In New York, a person who is convicted of a felony is classified as a “Predicate Felon”. They are given a minimum 1.5 to three years in state prison. The maximum sentence is dependent on the crime and the criminal history.
Depending on your prior convictions, you may be considered a violent or non-violent predicate felony. Violent felons are typically charged with crimes such as aggravated sexual abuse, robbery and homicide. Non-violent felons are charged with lesser crimes. Some of the lesser charges include fraudulent use of a credit card and abandonment of a child.
If you have been convicted of a non-violent predicate felony, you are subject to probation. You can also be given judicial diversion. However, if you have been convicted of aggravated sexual abuse, robbery or homicide, you are not eligible for judicial diversion.
Penalties for violent felony offenses
A violent felony is a serious crime, and it can affect your life in a variety of ways. In New York, for example, penalties for a violent felony include incarceration, significant fines, and restitution. If you have been charged with a violent felony, you may want to hire a criminal defense attorney to protect your interests.
The most common form of punishment for a violent felony is incarceration. However, some states allow probation instead, and others punish offenders with larger fines. Whether your situation is best served by incarceration, probation, or both, you should work with an experienced criminal defense attorney.
Depending on the details of your case, the punishment for a violent felony may range from a year to decades of imprisonment. Even though the law permits the harshest possible penalty for a violent felony, you may be eligible for parole after serving a minimum amount of time.
Penalties for repeat offenders
There are a number of reasons why repeat offenders may be punished more severely than first time offenders. They may pose a threat to others, or they may have a greater criminal network. However, if they commit another crime, they could be removed from the community for life.

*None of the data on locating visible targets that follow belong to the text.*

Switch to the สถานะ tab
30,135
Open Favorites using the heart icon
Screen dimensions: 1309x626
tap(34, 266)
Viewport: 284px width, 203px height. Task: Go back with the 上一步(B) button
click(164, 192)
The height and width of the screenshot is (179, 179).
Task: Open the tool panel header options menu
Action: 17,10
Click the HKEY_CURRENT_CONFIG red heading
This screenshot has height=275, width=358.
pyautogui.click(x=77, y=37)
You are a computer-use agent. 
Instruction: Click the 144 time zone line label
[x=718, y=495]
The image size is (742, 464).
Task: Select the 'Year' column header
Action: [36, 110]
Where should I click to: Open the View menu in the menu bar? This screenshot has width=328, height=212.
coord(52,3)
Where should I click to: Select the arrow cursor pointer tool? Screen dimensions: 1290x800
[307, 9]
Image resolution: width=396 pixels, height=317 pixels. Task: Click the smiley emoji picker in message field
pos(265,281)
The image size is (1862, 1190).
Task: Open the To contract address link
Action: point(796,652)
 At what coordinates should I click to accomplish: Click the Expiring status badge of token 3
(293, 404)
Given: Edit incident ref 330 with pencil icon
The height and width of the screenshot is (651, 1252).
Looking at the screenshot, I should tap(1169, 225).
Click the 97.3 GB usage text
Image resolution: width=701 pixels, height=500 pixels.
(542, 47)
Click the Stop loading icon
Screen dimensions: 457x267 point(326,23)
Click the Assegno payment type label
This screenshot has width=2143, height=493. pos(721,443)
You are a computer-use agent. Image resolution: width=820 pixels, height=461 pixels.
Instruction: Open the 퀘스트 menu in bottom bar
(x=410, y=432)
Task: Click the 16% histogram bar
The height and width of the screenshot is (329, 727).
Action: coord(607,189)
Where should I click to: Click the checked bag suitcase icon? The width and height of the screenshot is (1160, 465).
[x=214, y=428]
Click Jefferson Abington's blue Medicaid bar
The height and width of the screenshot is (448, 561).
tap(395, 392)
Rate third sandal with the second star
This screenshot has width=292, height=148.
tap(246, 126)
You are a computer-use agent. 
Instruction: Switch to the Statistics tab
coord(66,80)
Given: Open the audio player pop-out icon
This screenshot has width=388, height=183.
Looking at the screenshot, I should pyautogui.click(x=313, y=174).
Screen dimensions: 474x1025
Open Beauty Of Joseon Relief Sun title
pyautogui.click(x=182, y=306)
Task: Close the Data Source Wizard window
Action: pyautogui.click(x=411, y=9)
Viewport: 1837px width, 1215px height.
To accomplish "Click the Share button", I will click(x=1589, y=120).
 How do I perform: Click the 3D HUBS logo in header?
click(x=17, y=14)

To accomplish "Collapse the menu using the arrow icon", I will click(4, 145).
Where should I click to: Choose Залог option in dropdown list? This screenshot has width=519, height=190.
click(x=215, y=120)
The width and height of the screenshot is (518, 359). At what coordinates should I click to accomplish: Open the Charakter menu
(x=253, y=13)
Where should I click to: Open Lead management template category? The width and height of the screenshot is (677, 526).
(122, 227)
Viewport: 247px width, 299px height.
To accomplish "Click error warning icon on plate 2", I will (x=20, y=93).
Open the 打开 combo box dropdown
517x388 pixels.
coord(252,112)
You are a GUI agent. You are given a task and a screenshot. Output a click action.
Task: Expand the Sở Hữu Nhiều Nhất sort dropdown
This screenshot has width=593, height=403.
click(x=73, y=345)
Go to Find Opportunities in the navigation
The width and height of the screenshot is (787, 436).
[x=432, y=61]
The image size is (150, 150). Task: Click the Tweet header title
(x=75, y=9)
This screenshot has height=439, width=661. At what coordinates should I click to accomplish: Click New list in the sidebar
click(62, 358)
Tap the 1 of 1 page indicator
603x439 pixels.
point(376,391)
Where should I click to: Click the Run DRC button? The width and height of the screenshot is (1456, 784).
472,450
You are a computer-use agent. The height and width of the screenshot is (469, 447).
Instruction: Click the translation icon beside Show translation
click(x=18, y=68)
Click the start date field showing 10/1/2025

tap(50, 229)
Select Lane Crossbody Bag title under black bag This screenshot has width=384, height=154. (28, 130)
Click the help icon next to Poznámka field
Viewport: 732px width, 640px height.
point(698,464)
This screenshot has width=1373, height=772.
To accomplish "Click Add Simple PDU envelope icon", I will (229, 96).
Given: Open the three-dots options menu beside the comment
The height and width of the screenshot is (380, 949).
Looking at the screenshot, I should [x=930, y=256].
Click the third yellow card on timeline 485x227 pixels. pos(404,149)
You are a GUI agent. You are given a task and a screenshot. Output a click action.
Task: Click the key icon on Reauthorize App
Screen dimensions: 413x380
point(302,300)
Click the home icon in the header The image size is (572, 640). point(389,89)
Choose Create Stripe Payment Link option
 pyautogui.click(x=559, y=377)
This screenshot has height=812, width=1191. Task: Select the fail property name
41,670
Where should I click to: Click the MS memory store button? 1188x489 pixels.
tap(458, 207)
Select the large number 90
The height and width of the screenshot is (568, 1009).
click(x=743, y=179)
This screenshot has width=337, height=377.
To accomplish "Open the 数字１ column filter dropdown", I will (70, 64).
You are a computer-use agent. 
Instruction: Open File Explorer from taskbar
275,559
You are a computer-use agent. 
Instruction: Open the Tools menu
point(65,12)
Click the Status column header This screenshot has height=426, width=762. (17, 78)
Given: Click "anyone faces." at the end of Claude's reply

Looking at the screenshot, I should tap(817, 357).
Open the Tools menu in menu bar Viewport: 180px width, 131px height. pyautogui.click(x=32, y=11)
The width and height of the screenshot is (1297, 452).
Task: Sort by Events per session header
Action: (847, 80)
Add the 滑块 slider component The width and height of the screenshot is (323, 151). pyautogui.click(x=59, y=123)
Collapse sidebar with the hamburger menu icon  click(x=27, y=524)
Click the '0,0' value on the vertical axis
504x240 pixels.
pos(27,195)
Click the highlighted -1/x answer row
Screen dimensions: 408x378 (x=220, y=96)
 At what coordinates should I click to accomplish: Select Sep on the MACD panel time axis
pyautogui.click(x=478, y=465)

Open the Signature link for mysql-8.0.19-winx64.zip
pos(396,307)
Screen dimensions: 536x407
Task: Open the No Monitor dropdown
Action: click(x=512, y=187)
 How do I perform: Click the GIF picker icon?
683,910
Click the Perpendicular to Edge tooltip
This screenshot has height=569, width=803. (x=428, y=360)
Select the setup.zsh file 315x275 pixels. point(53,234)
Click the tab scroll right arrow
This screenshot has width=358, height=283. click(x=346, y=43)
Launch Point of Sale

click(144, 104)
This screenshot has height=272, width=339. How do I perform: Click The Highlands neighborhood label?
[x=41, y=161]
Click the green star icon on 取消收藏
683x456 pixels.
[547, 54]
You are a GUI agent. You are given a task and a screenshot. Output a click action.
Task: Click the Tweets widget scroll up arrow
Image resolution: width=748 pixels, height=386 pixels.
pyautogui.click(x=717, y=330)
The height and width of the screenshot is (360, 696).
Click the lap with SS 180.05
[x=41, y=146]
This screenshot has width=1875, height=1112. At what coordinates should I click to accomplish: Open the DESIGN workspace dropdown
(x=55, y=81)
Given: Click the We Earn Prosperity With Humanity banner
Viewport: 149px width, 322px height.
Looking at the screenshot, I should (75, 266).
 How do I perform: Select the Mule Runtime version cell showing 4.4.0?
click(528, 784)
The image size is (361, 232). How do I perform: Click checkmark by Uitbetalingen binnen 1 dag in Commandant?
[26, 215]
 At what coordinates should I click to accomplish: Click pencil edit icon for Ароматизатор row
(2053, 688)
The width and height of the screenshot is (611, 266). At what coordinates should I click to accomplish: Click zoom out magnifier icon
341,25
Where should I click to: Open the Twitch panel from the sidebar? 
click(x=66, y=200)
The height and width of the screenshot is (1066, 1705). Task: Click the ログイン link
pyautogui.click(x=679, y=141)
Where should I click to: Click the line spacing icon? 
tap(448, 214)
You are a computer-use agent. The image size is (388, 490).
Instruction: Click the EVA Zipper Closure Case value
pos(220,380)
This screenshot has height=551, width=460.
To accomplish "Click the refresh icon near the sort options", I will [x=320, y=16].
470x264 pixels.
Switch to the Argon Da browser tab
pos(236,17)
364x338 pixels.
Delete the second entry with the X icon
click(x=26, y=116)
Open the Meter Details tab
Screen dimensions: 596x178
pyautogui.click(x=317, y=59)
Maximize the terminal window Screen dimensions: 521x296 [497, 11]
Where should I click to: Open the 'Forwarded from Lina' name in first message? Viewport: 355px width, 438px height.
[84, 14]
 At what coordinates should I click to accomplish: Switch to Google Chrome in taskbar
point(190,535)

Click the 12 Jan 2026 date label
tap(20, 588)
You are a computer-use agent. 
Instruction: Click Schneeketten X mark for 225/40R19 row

“Three strikes” legislation is a common term used to describe laws that seek to keep repeat offenders out of the community. These laws can be very effective in preventing repeated crimes and removing them from the community, but they can also lead to more violent crimes.
Several states have passed “three strikes” laws, and most are effective at reducing the number of repeat offenders in the community. Laws in these jurisdictions are intended to make it harder for repeat offenders to obtain employment or housing.
In addition, some states have imposed mandatory minimum sentences on repeat offenders. This is a form of deterrence that has a direct effect on the cost of the crime.